╭─ Records shown

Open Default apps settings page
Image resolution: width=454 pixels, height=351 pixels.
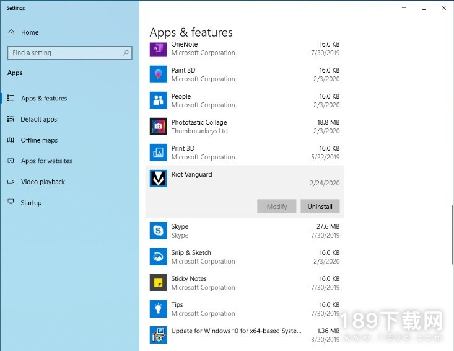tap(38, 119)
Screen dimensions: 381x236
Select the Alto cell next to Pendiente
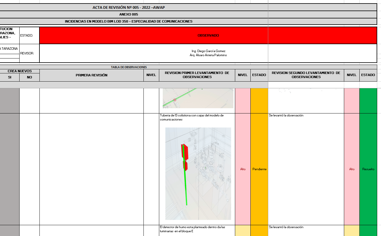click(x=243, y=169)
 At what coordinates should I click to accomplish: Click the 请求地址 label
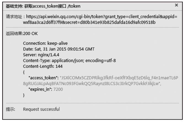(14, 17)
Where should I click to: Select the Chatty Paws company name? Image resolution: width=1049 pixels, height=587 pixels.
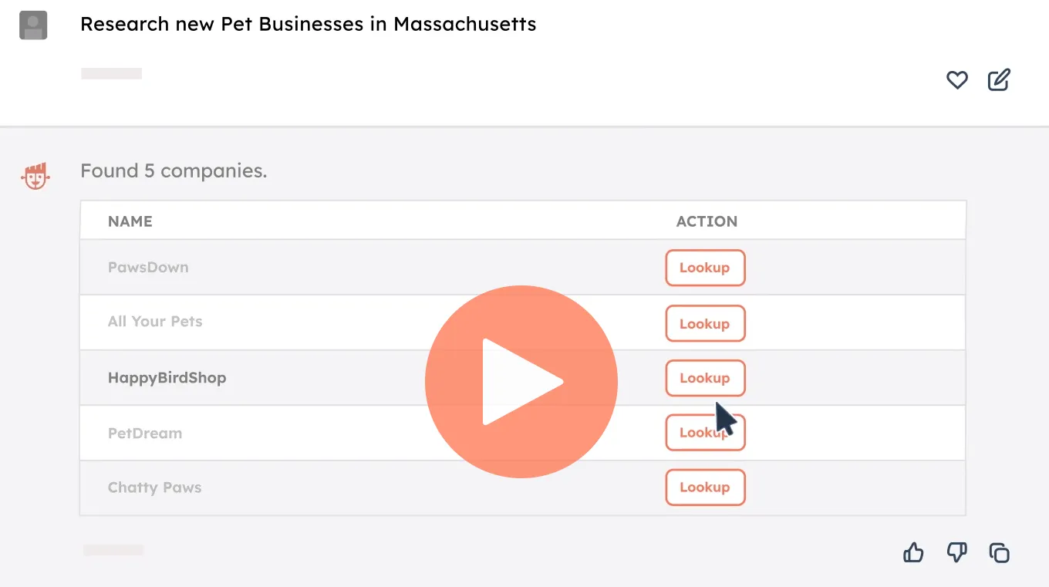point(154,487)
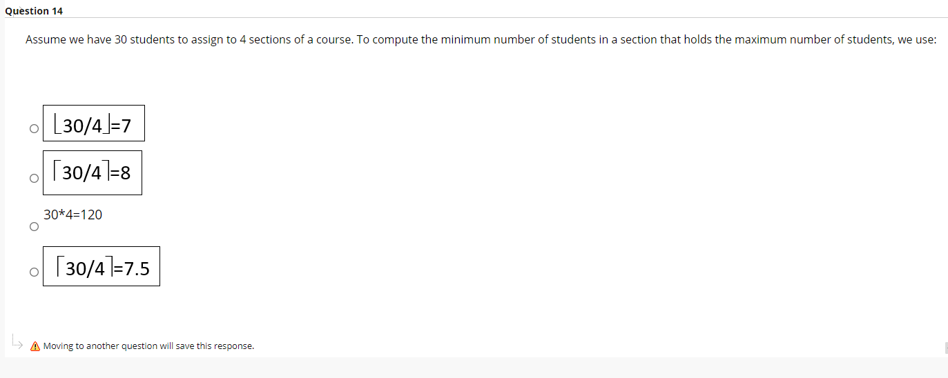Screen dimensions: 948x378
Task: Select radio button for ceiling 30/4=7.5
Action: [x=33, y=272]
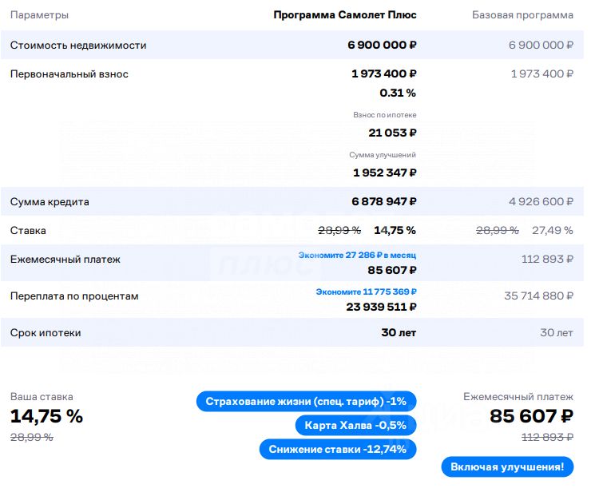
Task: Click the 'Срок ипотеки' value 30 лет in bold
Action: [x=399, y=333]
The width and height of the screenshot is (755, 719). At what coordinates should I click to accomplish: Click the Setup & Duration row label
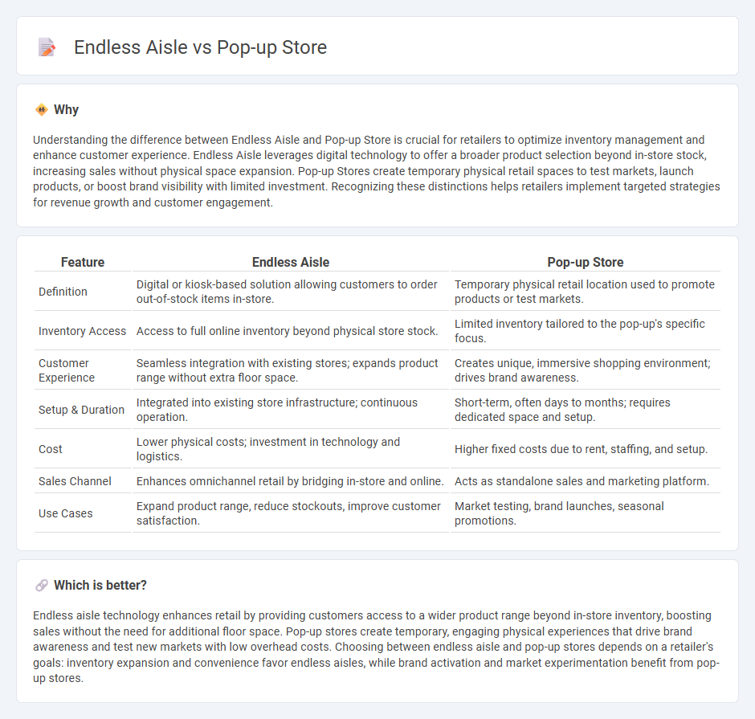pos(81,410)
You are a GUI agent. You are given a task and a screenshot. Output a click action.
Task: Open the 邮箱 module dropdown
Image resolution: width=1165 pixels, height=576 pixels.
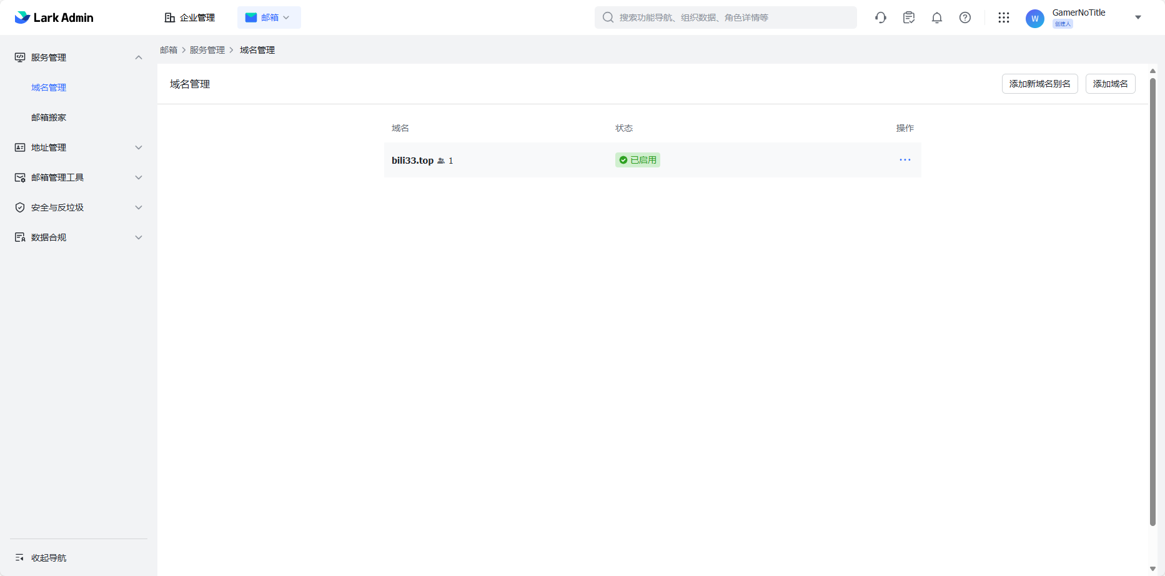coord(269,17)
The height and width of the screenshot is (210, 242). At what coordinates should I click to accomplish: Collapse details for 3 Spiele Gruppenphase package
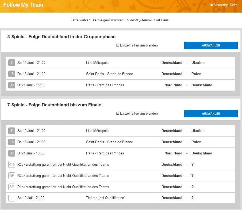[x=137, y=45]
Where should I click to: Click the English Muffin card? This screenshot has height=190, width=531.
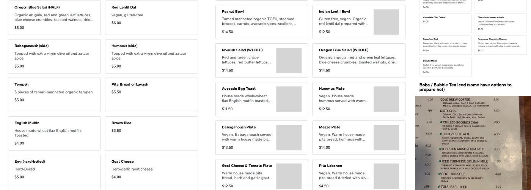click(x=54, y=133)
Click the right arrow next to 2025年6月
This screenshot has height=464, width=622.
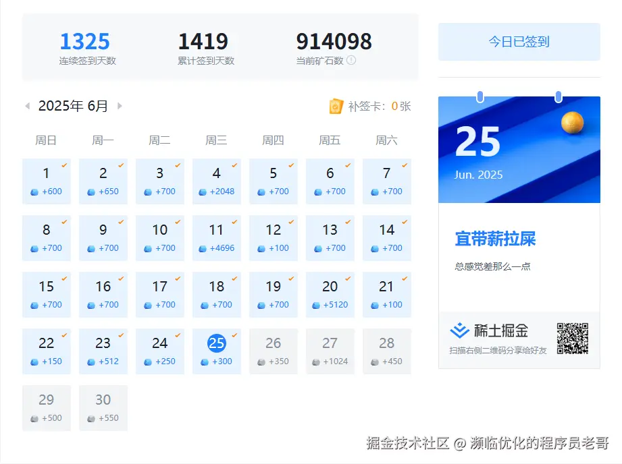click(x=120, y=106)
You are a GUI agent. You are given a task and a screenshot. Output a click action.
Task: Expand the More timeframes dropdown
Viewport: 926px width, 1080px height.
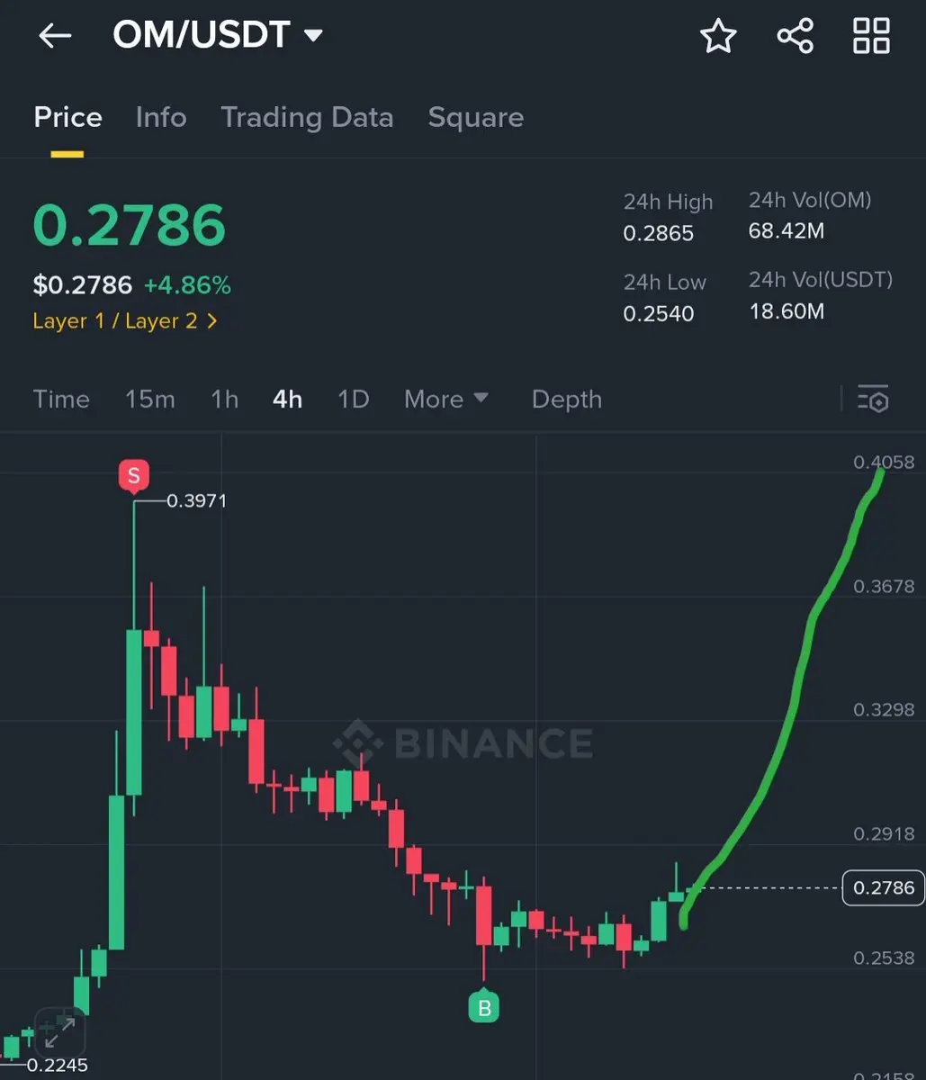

╰─

# How to complete this task:
Search the data for the string "Open". List each line that has it.

# Output for this task:
Open Default apps settings page
Task: Open the 邮箱 module dropdown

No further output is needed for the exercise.